Genderexpansiv ist ein Adjektiv, das eine Person mit einer flexibleren und fließenderen Geschlechtsidentität beschreiben kann, als mit der typischen binären Geschlechtszugehörigkeit assoziiert werden könnte.

Geschlecht wird oft als soziales Konstrukt von Normen, Verhaltensweisen und Rollen definiert, die sich von Gesellschaft zu Gesellschaft und im Laufe der Zeit verändern. Es wird oft als männlich, weiblich oder nicht-binär kategorisiert.

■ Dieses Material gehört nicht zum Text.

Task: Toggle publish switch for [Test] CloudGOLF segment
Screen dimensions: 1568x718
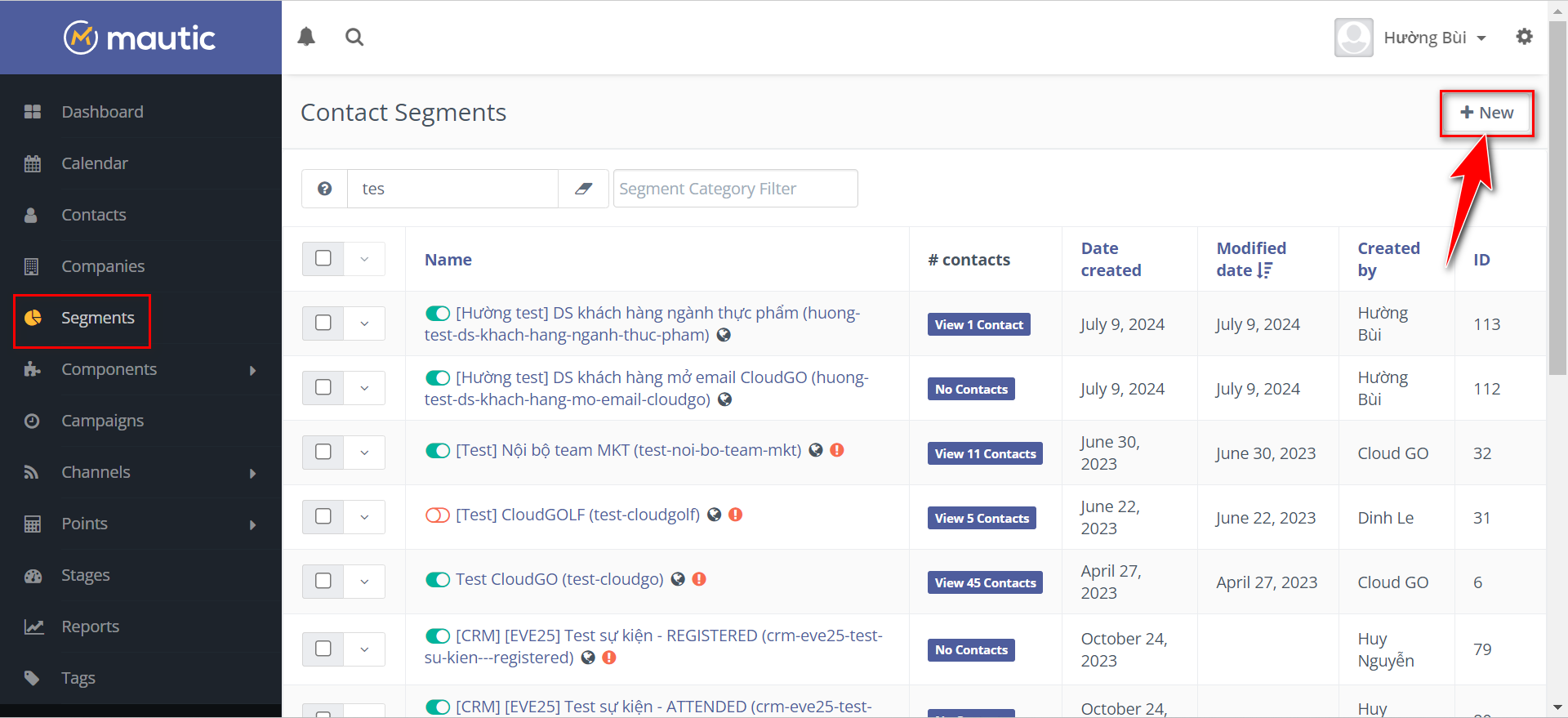Action: 438,515
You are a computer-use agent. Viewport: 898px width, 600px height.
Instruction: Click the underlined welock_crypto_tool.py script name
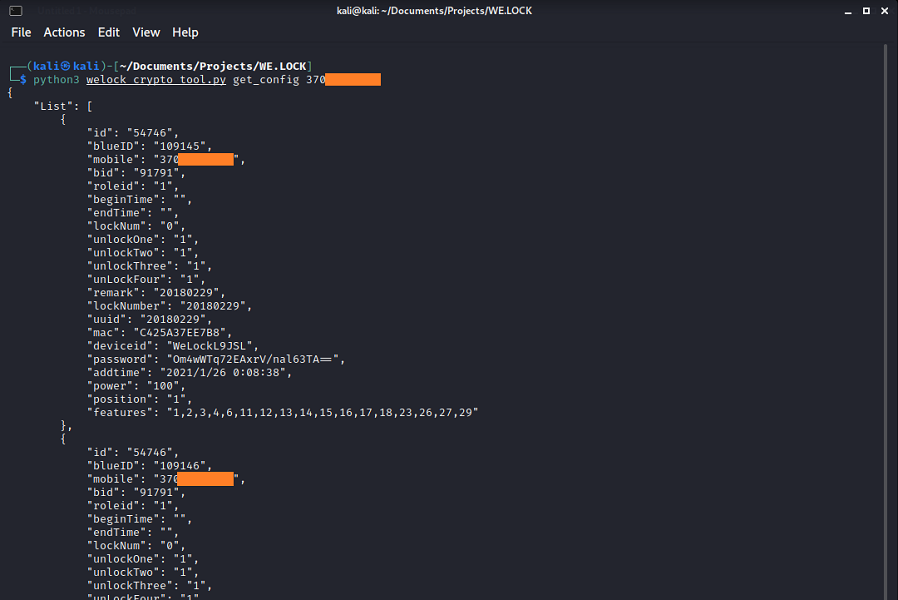156,79
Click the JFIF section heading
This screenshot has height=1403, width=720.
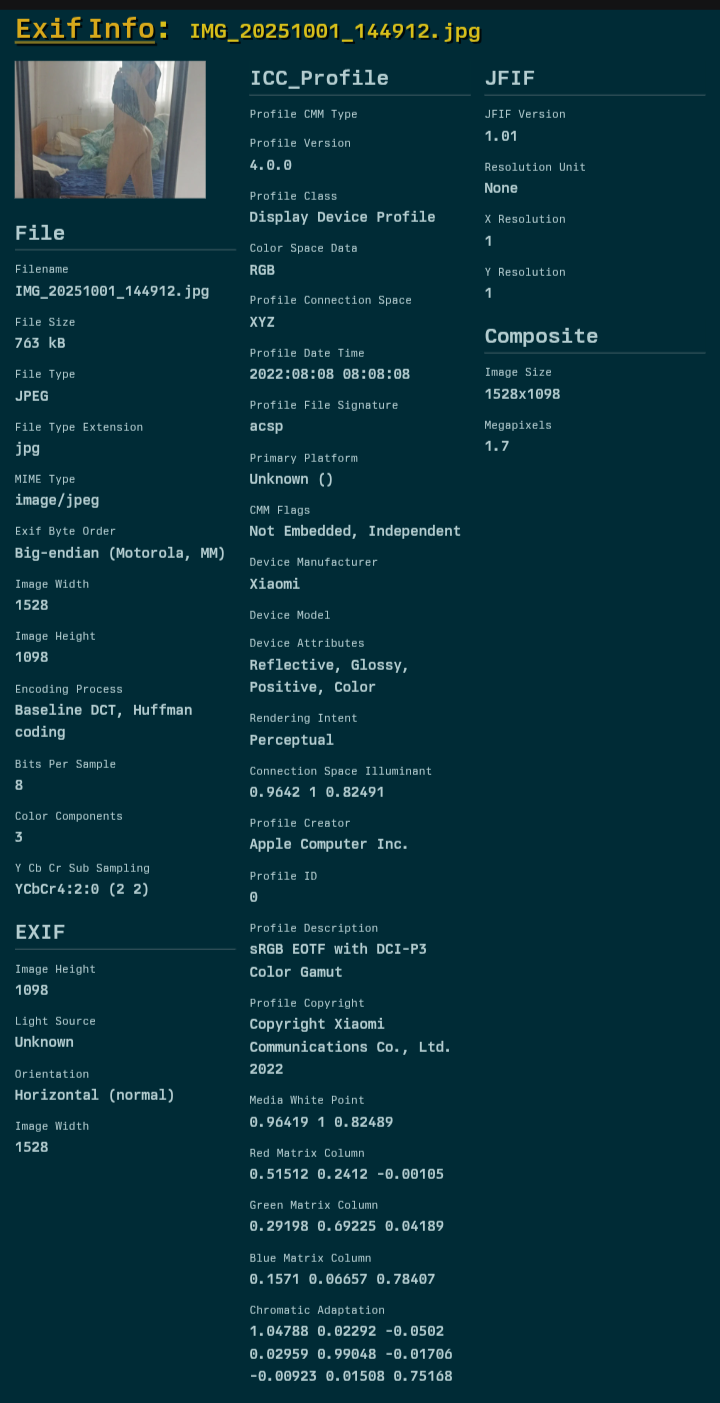510,78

Die Geschlechtsangleichung ist ein Prozess, den eine Person durchlaufen kann, um sich selbst und/oder ihren Körper in Einklang mit ihrer Geschlechtsidentität zu bringen. Dieser Prozess ist weder ein einzelner Schritt noch hat er ein bestimmtes Ende. Vielmehr kann er eine, keine oder alle der folgenden Maßnahmen umfassen: Information der Familie und des sozialen Umfelds, Änderung des Namens und der Pronomen, Aktualisierung rechtlicher Dokumente, medizinische Maßnahmen wie Hormontherapie oder chirurgische Eingriffe, die oft als geschlechtsangleichende Operation bezeichnet werden.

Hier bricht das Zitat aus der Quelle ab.